**ABOUT THIS TASK**
Give only the number of lines in the records that include the string "will".

▬▬▬

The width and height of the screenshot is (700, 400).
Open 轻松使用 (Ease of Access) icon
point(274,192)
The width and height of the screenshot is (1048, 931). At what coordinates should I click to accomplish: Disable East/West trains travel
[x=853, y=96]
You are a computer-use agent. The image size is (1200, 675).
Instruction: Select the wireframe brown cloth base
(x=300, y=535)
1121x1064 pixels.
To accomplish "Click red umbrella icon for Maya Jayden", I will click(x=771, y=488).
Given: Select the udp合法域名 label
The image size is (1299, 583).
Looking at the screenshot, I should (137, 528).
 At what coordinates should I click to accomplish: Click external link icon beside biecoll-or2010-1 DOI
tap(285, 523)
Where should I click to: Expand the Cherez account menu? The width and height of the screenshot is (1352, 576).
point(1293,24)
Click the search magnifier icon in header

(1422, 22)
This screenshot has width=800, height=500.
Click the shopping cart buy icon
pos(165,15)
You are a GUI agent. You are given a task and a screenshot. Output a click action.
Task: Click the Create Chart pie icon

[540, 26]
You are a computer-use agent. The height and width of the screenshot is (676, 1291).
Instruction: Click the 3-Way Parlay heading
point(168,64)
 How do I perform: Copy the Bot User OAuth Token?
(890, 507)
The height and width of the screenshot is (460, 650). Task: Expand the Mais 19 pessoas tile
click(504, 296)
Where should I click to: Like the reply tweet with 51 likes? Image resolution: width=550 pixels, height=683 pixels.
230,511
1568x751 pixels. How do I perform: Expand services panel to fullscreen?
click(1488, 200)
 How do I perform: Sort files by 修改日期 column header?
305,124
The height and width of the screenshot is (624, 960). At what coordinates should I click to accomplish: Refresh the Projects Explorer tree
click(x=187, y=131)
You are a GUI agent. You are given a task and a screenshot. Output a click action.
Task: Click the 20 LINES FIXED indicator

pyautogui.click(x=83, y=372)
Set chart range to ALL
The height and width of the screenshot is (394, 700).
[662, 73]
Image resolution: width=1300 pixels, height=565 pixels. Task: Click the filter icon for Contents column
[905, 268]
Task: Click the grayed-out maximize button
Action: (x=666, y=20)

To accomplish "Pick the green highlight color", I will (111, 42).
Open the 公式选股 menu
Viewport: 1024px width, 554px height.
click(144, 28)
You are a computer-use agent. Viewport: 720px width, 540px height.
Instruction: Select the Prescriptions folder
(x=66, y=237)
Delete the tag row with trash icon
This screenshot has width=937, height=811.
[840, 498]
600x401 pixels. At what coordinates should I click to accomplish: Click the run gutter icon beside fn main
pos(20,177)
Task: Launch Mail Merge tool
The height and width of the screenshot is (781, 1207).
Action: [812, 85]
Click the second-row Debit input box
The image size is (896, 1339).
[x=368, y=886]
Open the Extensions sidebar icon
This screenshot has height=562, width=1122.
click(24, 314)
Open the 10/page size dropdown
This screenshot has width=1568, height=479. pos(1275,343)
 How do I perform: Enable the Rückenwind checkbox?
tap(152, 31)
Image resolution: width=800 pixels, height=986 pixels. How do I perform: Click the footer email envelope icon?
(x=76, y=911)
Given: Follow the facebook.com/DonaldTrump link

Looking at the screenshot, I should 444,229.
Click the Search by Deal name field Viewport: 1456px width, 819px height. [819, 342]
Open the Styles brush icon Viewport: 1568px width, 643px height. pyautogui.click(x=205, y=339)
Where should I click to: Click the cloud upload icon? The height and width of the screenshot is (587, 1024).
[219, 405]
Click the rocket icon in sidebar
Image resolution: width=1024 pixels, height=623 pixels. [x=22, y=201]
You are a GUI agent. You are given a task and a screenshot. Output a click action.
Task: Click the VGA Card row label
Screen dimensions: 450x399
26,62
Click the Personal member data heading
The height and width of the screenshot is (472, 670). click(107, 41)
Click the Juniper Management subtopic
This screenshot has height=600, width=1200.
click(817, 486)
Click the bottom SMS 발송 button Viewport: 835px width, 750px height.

▬▬▬

**WRITTEN REPLY**
2